* EXERCISE BRIEF:
Print the line containing "Where should I click to: Select" and all lines after it to the end of the records below, exactly as written. No pictures.

* EXCERPTED DATA:
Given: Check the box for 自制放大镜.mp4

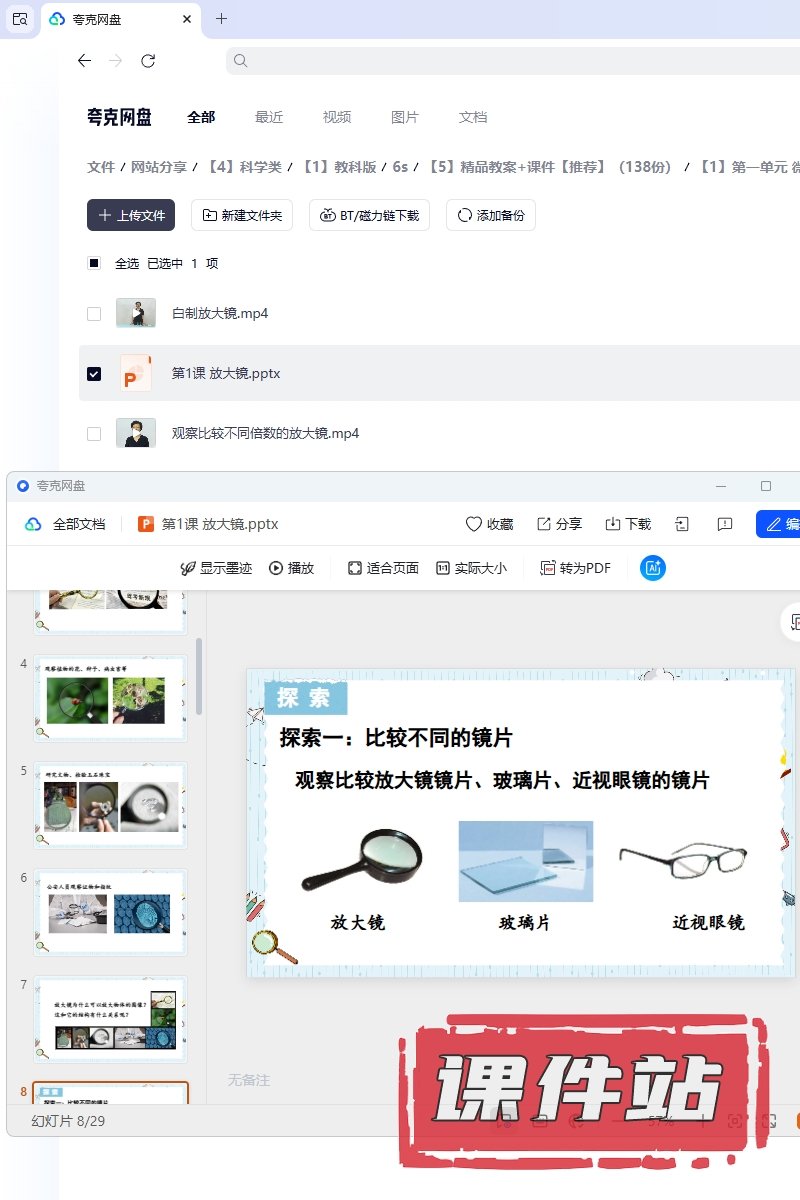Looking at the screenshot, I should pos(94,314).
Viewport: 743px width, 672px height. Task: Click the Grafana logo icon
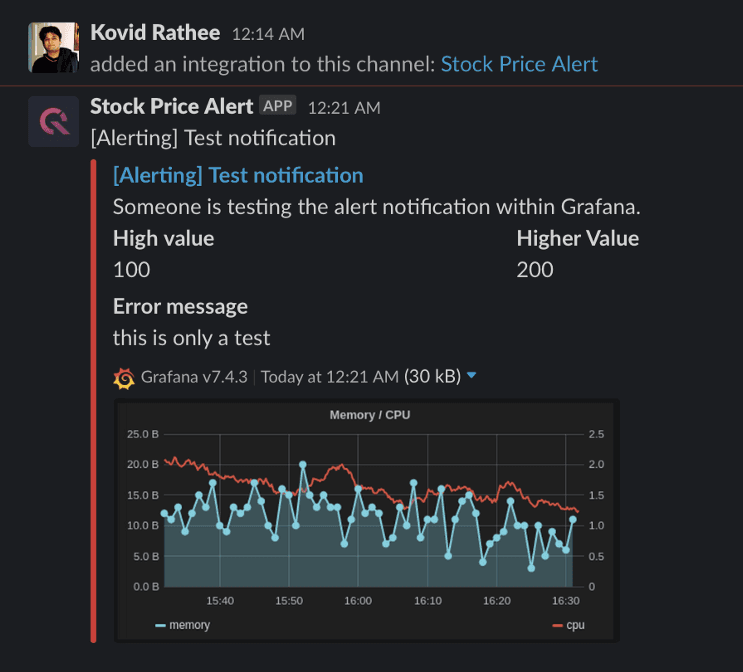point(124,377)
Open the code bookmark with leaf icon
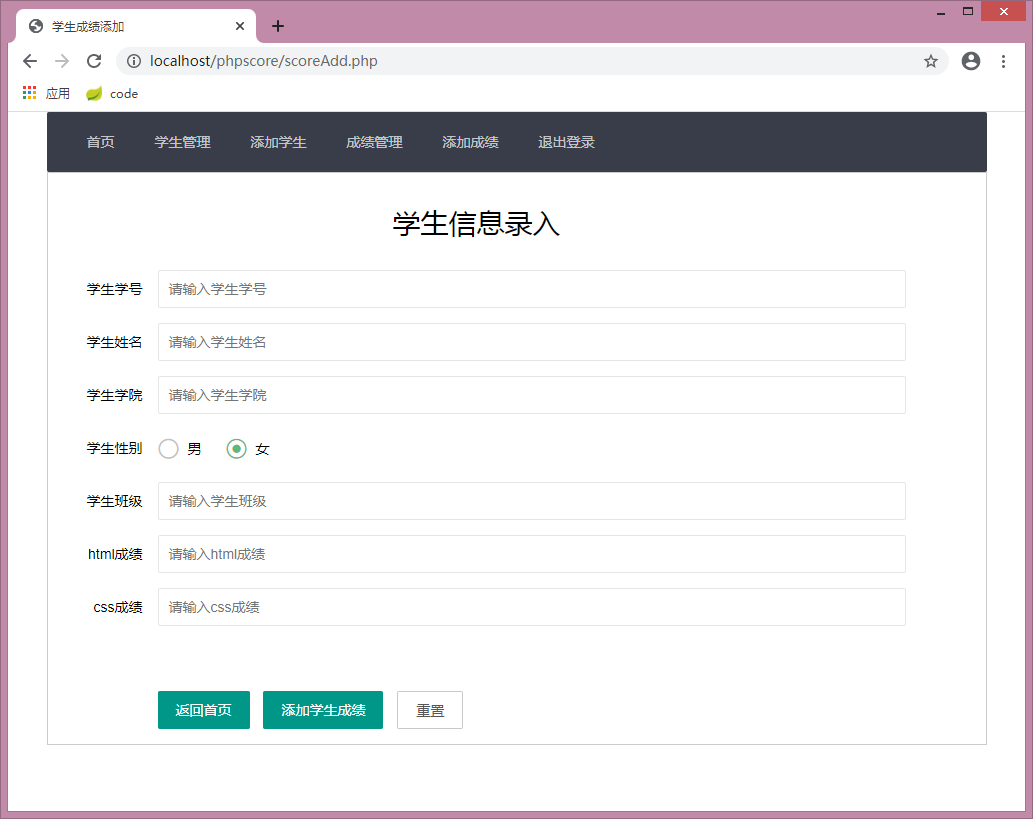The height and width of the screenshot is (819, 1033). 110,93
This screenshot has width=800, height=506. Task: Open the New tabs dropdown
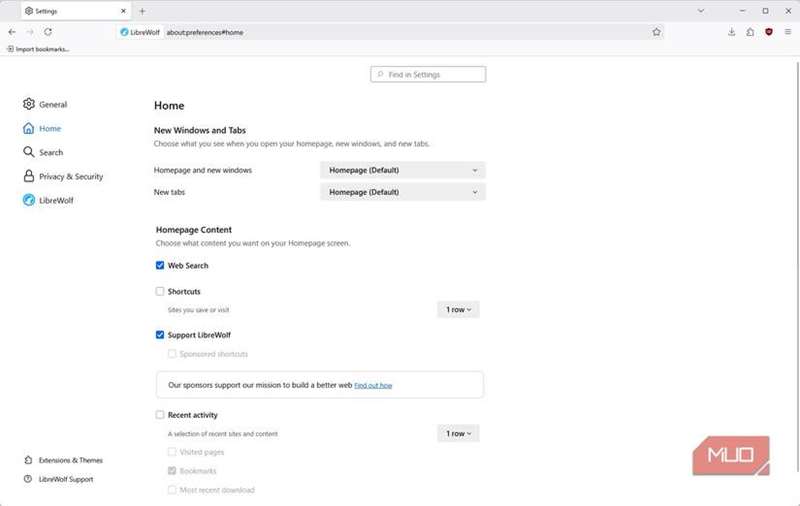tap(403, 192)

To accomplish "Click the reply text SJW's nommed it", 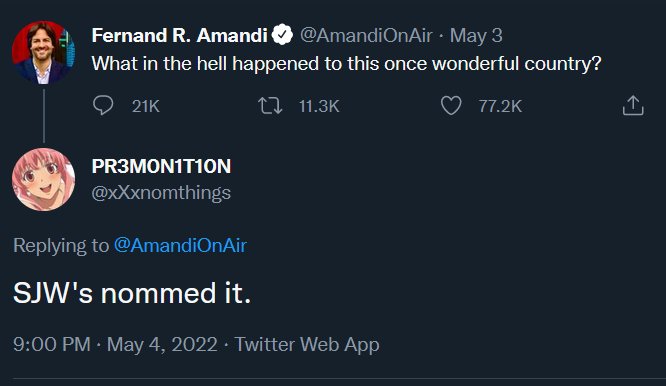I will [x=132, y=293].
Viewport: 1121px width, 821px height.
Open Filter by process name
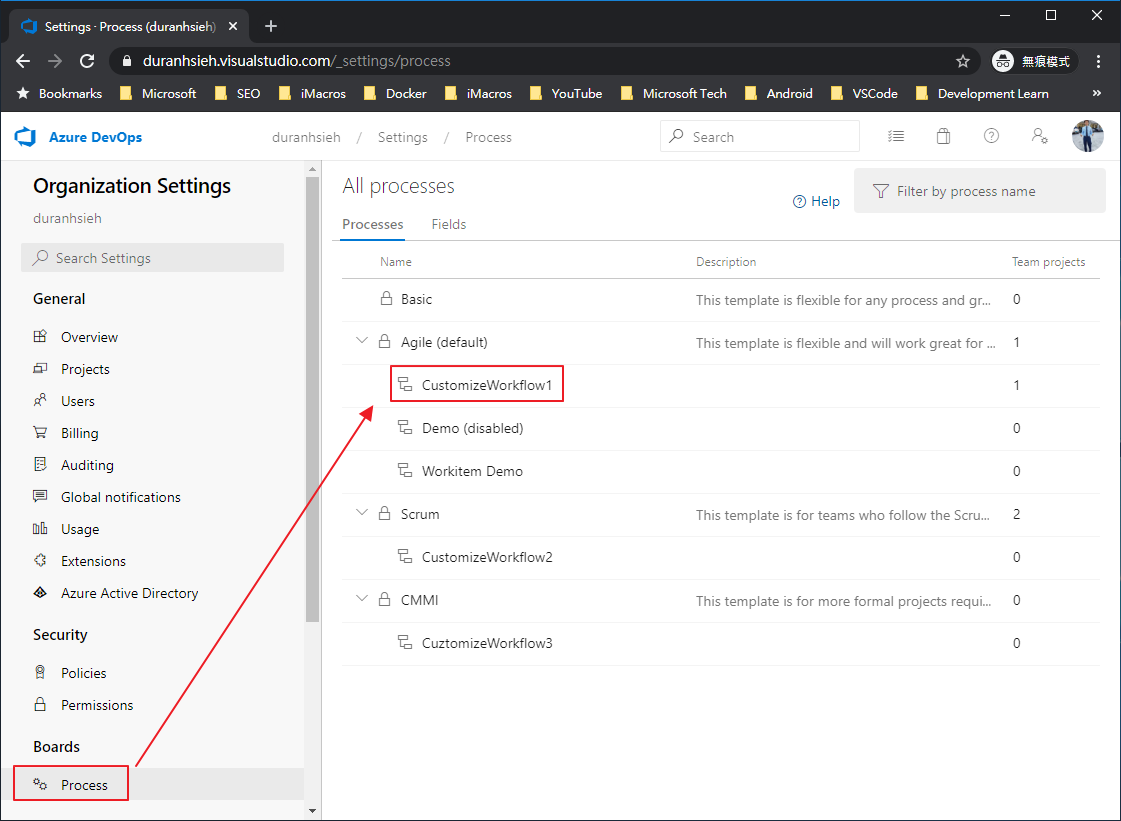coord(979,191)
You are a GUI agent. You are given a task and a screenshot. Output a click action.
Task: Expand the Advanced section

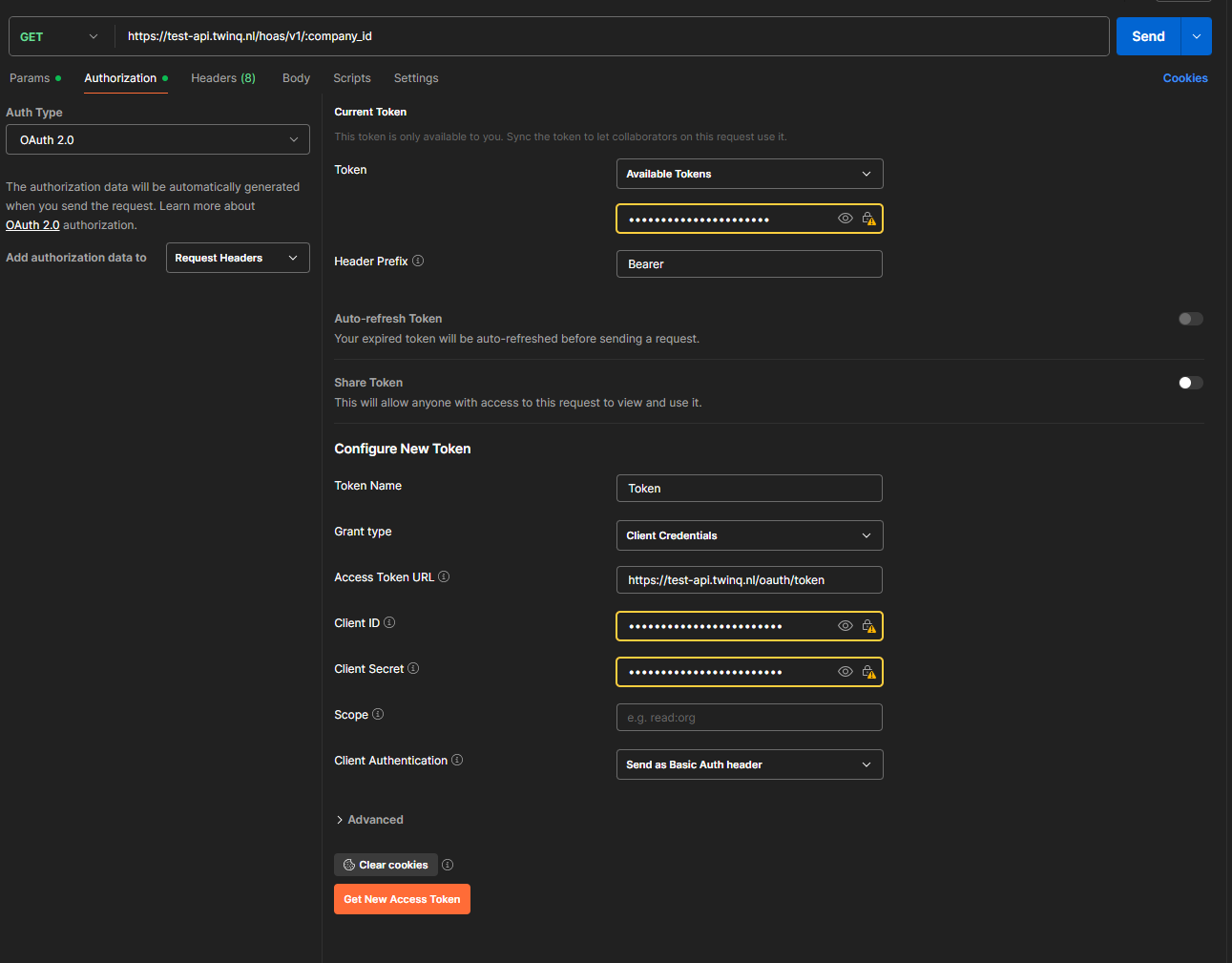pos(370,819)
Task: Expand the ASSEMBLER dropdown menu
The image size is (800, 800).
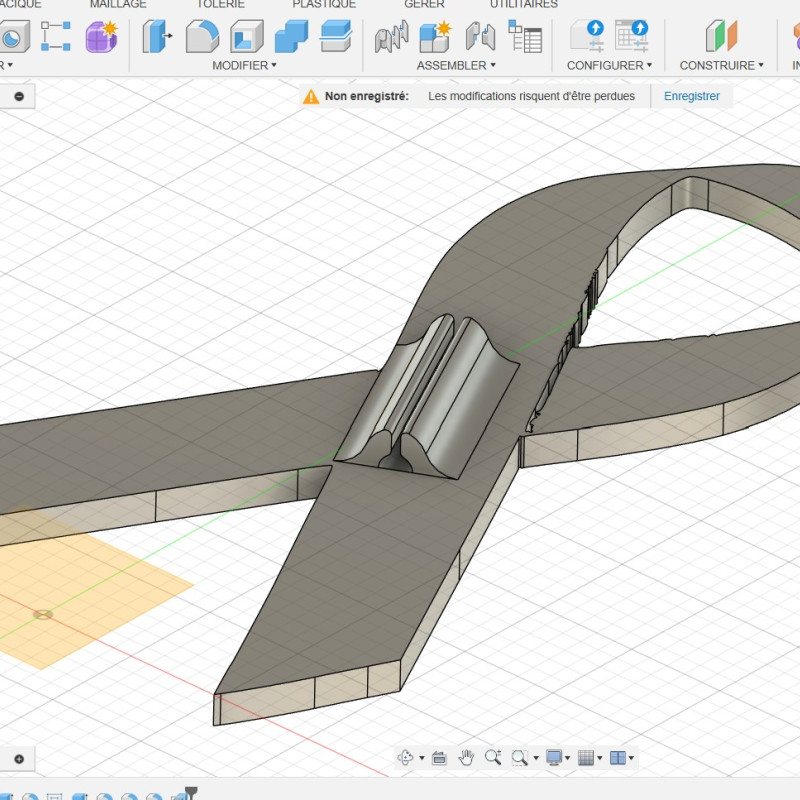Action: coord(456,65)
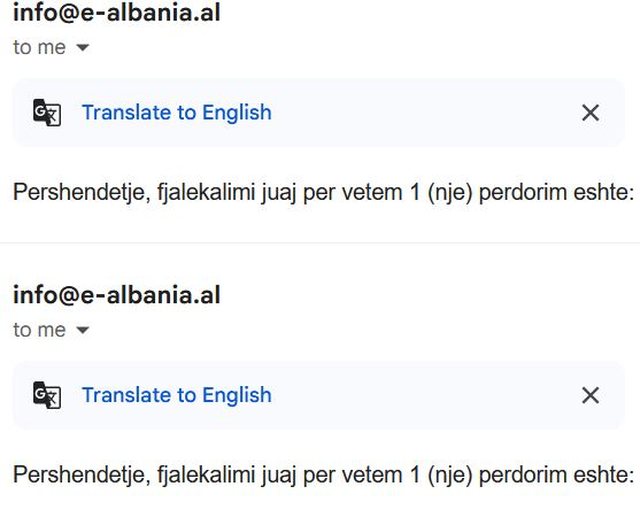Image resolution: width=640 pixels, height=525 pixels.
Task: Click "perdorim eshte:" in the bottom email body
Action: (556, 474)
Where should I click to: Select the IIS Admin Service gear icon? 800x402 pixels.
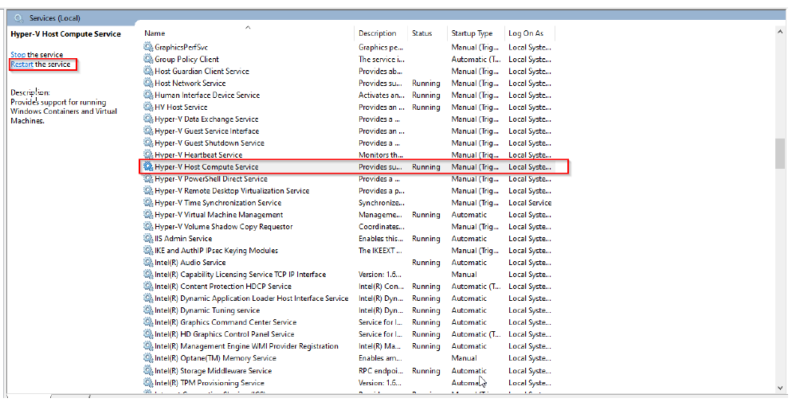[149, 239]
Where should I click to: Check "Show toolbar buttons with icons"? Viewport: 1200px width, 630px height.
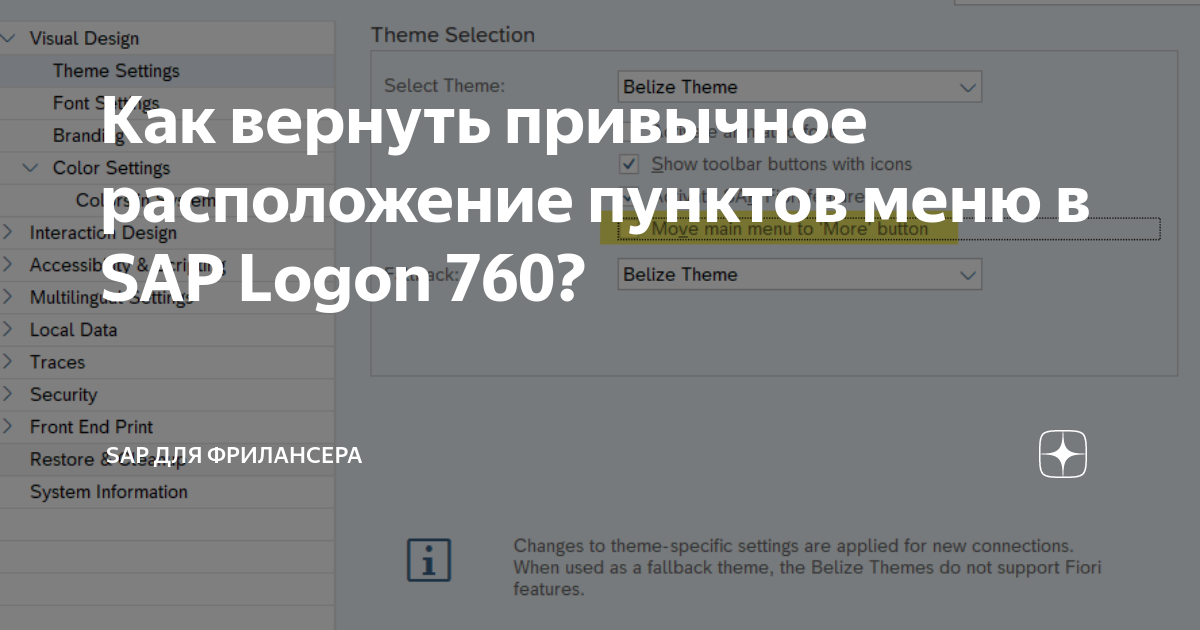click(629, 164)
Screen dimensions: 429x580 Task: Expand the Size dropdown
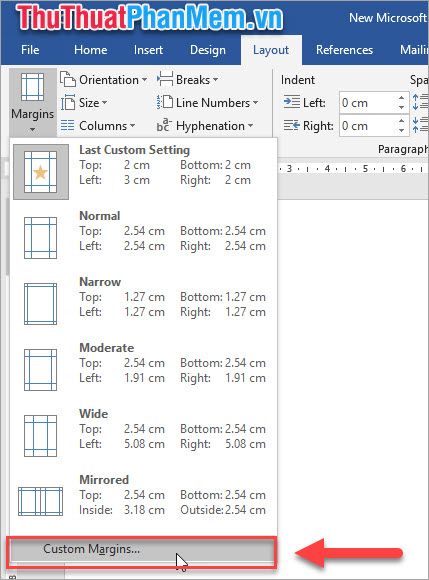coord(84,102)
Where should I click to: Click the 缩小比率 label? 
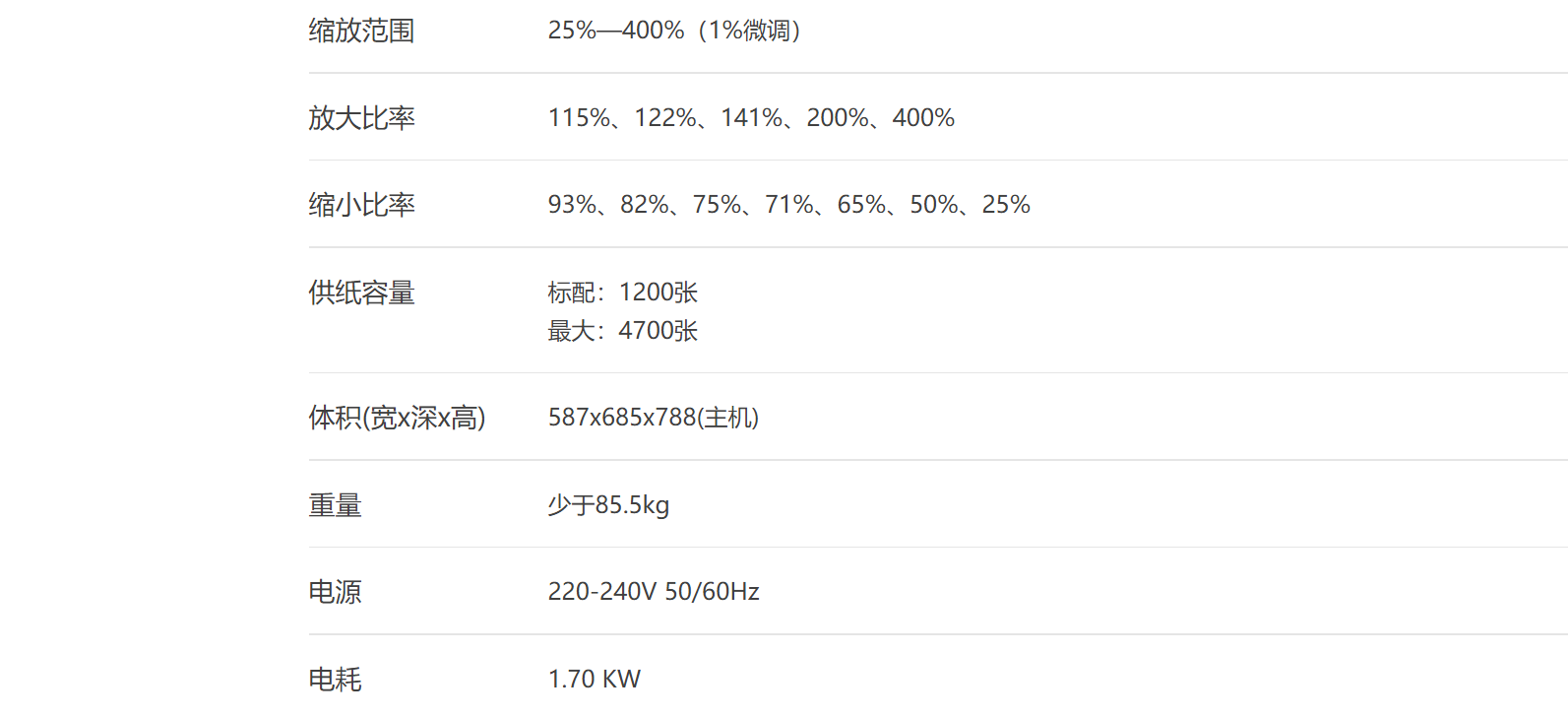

* WRITTEN RESPONSE:
Where should I click to: Select the IIS Admin Service gear icon? 800x402 pixels.
[149, 239]
Where should I click to: Check "Show toolbar buttons with icons"? Viewport: 1200px width, 630px height.
click(629, 164)
Screen dimensions: 429x580 Task: Expand the Size dropdown
coord(84,102)
Where should I click to: Click the 缩小比率 label? 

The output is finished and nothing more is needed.